Blog

$25,000 Staunton Farm Foundation Grant to Chestnut Ridge Counseling Services Improves the Lives of Fayette County, PA Residents

UNIONTOWN, PA, May 14, 2019:  Chestnut Ridge Counseling Services Inc. (CRCSI), one of the larger providers of mental health treatment and support in Western Pennsylvania, will be utilizing a $25,000 grant from the Staunton Farm Foundation to implement three quality of care initiatives that will enable the agency to provide evidenced based practices which will be evaluated and enhanced upon using proven tools to measure outcomes.  Through the implementation of the National Zero Suicide Toolkit, the operationalizing of a dedicated line for a partnership with National Suicide Prevention Lifeline calls, and the addition of the DLA-20 as an agency wide assessment tool, the agency will be on the cutting edge of reliable measuring and reporting of outcome measures as well as implementing some new evidenced based practices, making treatment more effective and recovery specific. The improvements in clinical quality of care using evidenced based suicide care training for staff will be measureable and reportable, enabling CRCSI to continuously monitor and improve suicide prevention efforts and successes.

According to the Kennedy Forum’s “Fixing Behavioral Healthcare in America”, patients with mental health and substance use disorders (MH/SUD) treated in routine care experience worse outcomes than patients enrolled in clinical trials that have demonstrated the  effectiveness of evidence-based treatments. This large gap between routine outcomes and optimal outcomes exists across a wide range of patient populations and treatment settings, including primary care and specialty behavioral health.

One of the main contributors to poor outcomes in routine care is that providers do not typically use symptom rating scales in a systematic way to determine quantitatively whether their patients are improving. The primary benefit of measurement-based care is improved clinical outcomes for each individual patient. An indirect benefit of measurement-based care is that patient level outcomes can be aggregated across providers, clinics and healthcare systems to inform quality improvement activities, and reported to payers in order to demonstrate the value of the behavioral health services being delivered. Yet, only 18% of psychiatrists and 11% of psychologists in the U.S. routinely administer symptom rating scales to monitor treatment response.

Similarly, the assessment of suicidal risk through the use of standardized scales can promote suicide prevention and over the course of time, can promote improvement in clinical care and outcome measures. The 2012 National Strategy for Suicide Prevention indicates that individuals at high risk for suicide require clinical evaluation and care to identify and treat mental health and medical conditions, and to specifically address suicide risk. In the past, it was believed that appropriately treating underlying conditions (e.g., mood disorders, substance abuse) would remove the risk for suicide. However, there is a growing body of evidence that suggests that suicide prevention is enhanced when specific treatments for underlying conditions are combined with strategies that directly address suicide risk. In recent years, a small number of health care and community support systems that provide health care services to defined populations (also referred to as “boundaried” systems) have adopted a “zero suicides” goal for the population under their care.

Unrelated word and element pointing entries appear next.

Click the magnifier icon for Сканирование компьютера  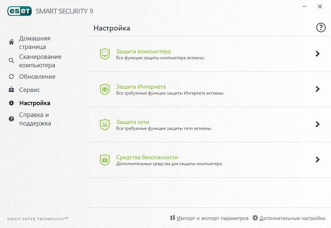tap(12, 61)
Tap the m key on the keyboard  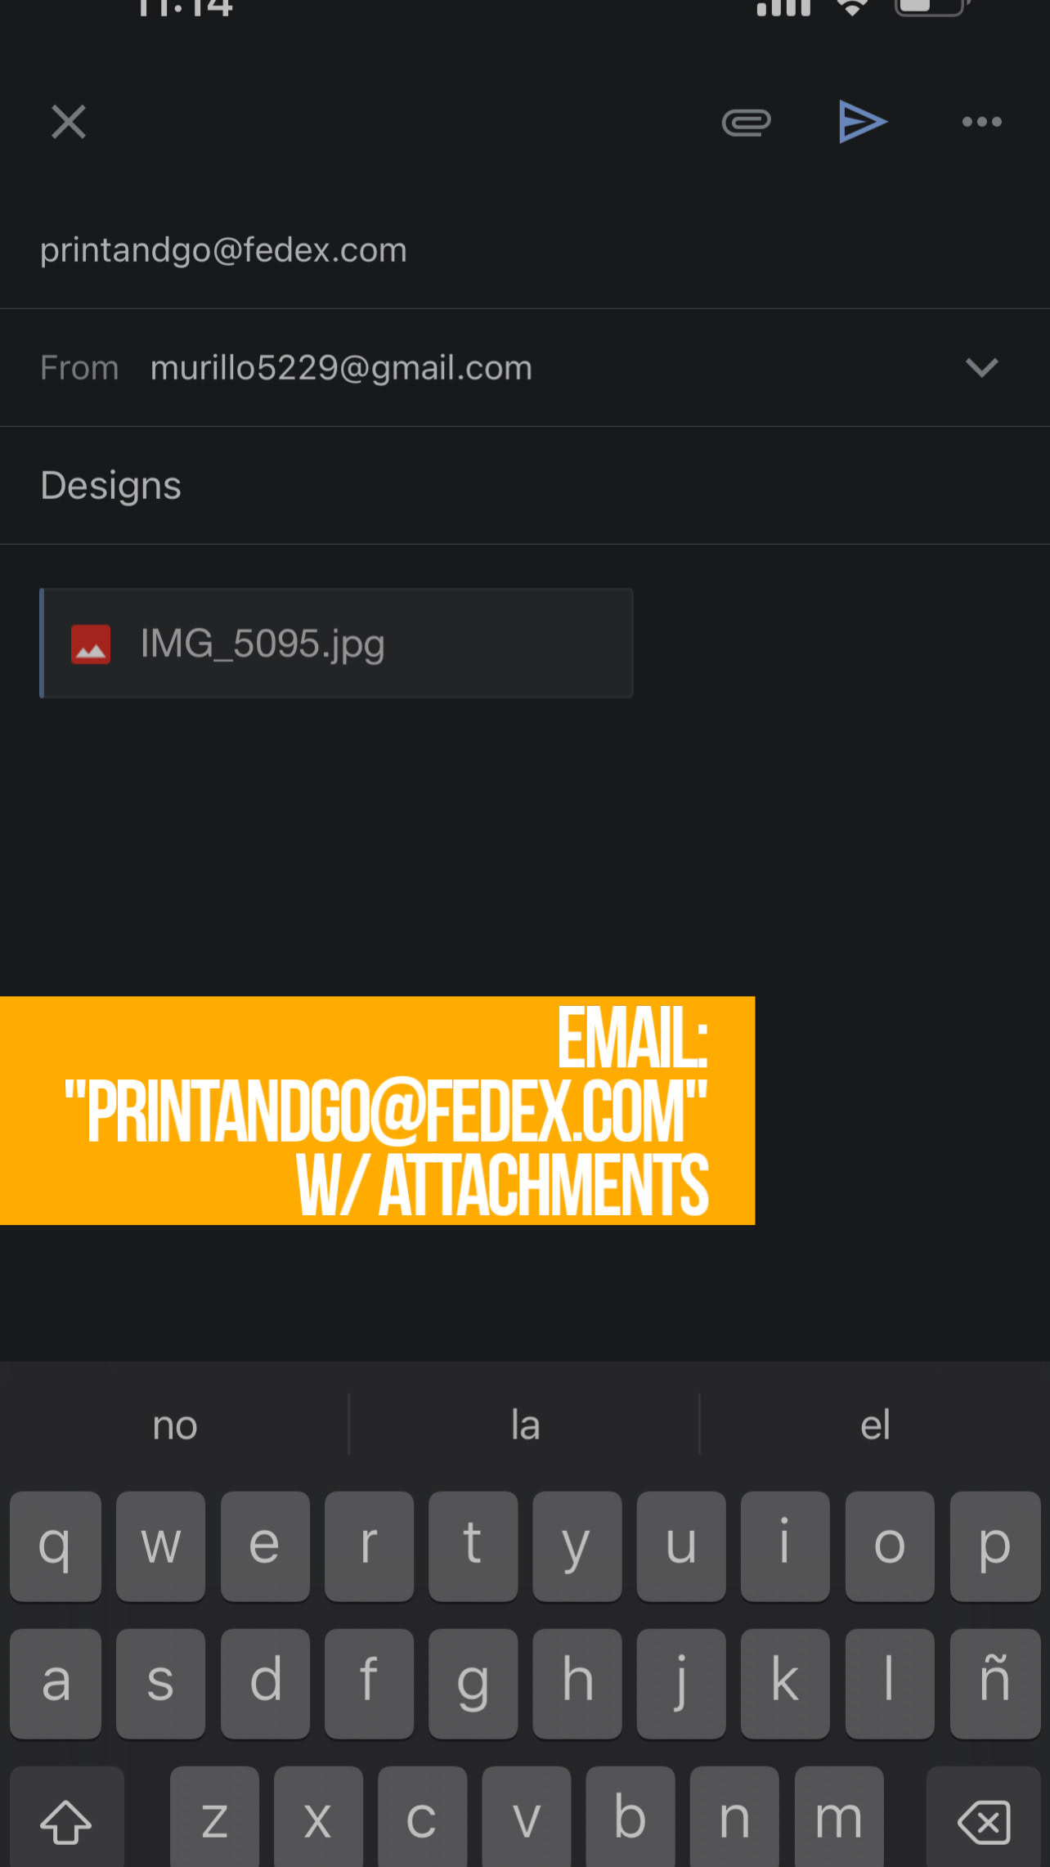click(839, 1817)
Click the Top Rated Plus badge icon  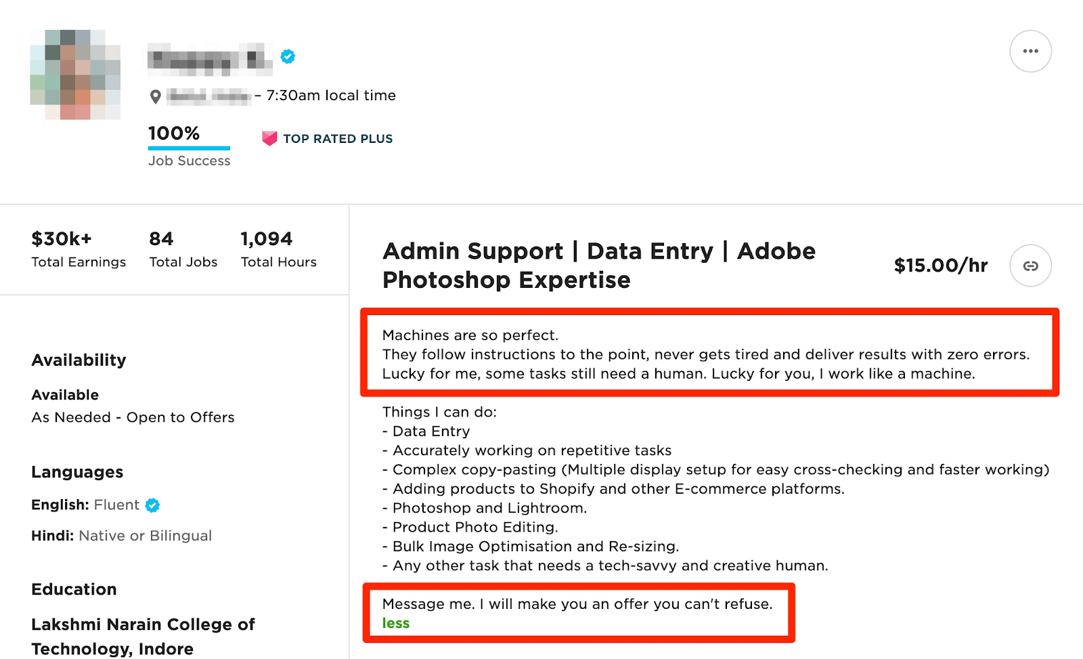(269, 138)
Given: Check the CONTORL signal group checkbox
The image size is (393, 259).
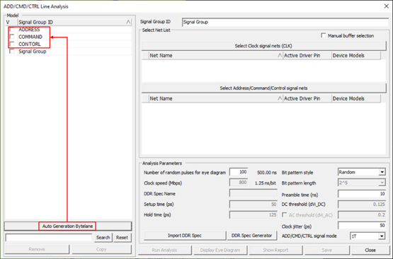Looking at the screenshot, I should pyautogui.click(x=12, y=44).
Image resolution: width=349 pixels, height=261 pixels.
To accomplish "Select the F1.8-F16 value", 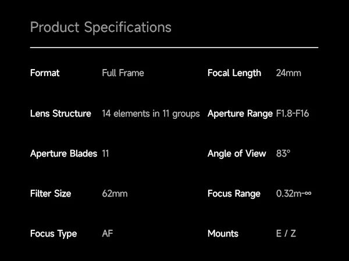I will click(293, 114).
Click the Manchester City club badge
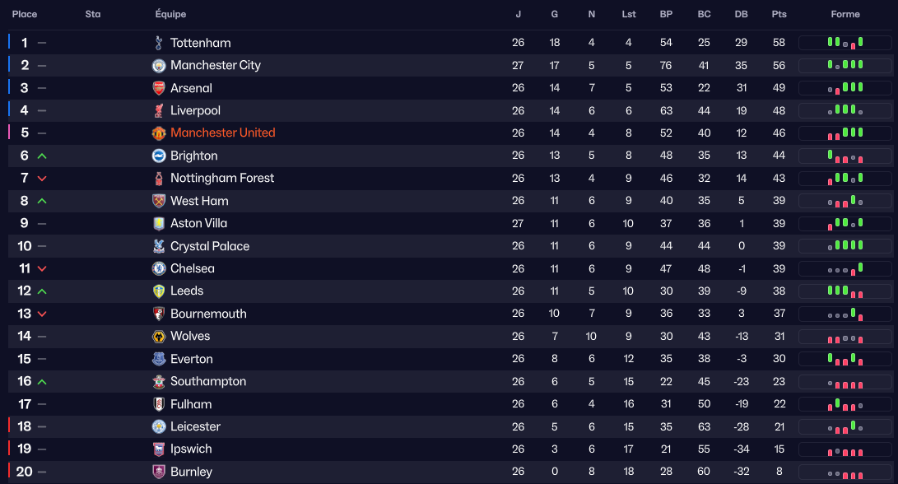898x484 pixels. [159, 65]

Within these types of health care systems, the goal of eliminating suicide can help set into place system-wide changes that enhance service access and quality through continuous improvement. Managing a system of care to achieve the goal of zero suicides requires organizations to evaluate performance rigorously and use adverse events as opportunities to improve their capacity to save lives.

Finally, the National Suicide Prevention Lifeline reports that from 1/1/18 to 6/30/18, 263 nonveteran Fayette County calls were received by the Lifeline.   Currently, those local calls are going to the National Lifeline are being answered by counselors who are not local, and who do not know the local services as well as CRCSI staff.  While the Lifeline provides training and rigorous standards of care, the individual crisis centers who are part of their network can offer callers local crisis counseling and referrals which can be more effective in getting people into services they need.